JAKARTA - 24 February 2021: On the fourth anniversary of Philippine Senator Leila de Lima’s prolonged imprisonment, parliamentarians from across Southeast Asia today expressed their collective solidarity with her and renewed their call for her immediate and unconditional release.
Leila De Lima (Source: APHR)
“It should never be a crime to challenge the authorities or hold them to account. This is a cornerstone of a healthy democracy and ensures that those in power are kept in check,” said Wong Chen, a member of ASEAN Parliamentarians for Human Rights (APHR) and Malaysian lawmaker. “Senator de Lima’s detention represents the worrying state of democracy region-wide and the rise of authoritarianism, which we must work relentlessly to push back against to protect fundamental freedoms.”
Senator de Lima has been one of the most vocal critics of President Duterte’s deadly anti-drugs policy, and has remained in detention since her arrest on 24 February 2017 for alleged drug trafficking charges.
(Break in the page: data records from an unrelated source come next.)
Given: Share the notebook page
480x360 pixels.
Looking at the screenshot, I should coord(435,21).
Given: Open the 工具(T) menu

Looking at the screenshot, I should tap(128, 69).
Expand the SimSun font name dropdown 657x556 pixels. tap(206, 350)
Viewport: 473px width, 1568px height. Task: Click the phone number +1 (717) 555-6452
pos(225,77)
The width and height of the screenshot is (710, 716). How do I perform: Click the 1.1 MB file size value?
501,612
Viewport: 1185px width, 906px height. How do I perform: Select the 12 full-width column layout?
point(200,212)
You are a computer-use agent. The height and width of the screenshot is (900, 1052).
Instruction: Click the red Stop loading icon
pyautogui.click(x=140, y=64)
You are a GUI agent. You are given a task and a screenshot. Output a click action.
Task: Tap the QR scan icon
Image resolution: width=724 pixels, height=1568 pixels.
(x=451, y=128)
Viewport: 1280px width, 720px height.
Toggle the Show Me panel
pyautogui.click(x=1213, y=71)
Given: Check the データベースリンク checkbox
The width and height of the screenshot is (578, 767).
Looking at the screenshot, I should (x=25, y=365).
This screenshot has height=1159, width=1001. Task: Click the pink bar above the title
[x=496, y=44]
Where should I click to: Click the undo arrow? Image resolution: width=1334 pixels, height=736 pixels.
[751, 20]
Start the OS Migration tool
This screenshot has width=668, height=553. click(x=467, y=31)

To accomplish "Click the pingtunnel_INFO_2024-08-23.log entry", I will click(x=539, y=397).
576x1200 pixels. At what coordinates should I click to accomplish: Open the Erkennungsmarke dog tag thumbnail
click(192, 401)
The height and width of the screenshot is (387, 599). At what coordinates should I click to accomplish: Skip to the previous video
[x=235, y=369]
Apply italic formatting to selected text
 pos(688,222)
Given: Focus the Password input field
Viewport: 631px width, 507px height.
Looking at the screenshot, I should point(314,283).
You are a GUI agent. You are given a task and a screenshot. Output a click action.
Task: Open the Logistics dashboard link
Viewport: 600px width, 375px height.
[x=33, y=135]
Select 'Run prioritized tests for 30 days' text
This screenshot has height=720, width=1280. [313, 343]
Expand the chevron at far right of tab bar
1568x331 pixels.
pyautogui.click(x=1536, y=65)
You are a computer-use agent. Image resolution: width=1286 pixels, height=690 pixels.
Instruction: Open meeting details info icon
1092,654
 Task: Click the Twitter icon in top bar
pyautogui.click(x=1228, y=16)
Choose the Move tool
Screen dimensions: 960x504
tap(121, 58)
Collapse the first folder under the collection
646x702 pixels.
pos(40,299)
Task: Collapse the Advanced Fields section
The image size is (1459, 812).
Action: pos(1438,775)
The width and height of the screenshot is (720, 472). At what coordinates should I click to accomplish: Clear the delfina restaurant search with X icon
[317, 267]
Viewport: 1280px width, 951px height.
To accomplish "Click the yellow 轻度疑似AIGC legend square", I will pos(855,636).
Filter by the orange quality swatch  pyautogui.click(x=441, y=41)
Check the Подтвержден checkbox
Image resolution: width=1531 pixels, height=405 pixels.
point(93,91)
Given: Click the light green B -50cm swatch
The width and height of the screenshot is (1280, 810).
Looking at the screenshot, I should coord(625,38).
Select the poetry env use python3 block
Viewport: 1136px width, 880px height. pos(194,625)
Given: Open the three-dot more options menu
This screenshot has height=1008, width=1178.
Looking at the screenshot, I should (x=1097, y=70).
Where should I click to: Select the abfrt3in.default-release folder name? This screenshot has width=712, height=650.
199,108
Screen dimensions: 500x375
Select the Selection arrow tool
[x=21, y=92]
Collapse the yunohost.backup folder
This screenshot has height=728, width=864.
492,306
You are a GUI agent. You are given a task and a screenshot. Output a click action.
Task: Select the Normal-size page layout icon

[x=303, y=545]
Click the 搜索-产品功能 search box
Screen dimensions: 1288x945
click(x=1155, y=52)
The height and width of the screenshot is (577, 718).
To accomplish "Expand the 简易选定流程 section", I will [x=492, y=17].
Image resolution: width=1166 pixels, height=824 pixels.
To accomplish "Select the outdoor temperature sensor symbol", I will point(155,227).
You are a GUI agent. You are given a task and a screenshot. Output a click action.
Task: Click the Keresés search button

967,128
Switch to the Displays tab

Prior to her arrest, she launched a Senate investigation into extrajudicial killings under the current administration. Her legal proceedings have also faced significant delays and at least six judges have withdrawn from hearing her case.
Most recently, on 17 February, the Senator was acquitted in one of her three cases, after a Regional Trial Court granted her demurrer to evidence application (a motion to dismiss based on insufficiency of prosecution evidence). Her applications for bail and demurrer in another case were however denied, and she remains in detention until the resolution of her two pending cases.
“While we welcome the judge’s decision to acquit Senator Leila de Lima in one case, the charges against her were politically-motivated from the start and should never have been brought in the first place. The continued judicial harassment and prolonged detention are harsh reminders of the administration’s zero-tolerance for political dissent and critical voices,” added Wong Chen.
Regional lawmakers also noted that Senator de Lima’s case reflected a broader trend of harassment and intimidation, not only on fellow parliamentarians, but on dissent in Southeast Asia.
In a report published last year, APHR found that at least 27 opposition lawmakers in Thailand, Malaysia, and the Philippines have been investigated or charged for merely carrying out their parliamentary mandate. Tactics used were similar to those deployed against human rights defenders, journalists, and other pro-democracy activists, and part of a wider attempt to silence opinions.
“As regional lawmakers, we continue to stand in solidarity with Senator de Lima until the day she walks out a free person. She has now spent four years in prison and none of the cases against her have resulted in a conviction. Her unjust detention must end now, and we urge the Philippine authorities to allow all lawmakers to carry out their mandate effectively without fear of reprisals,” Wong Chen said.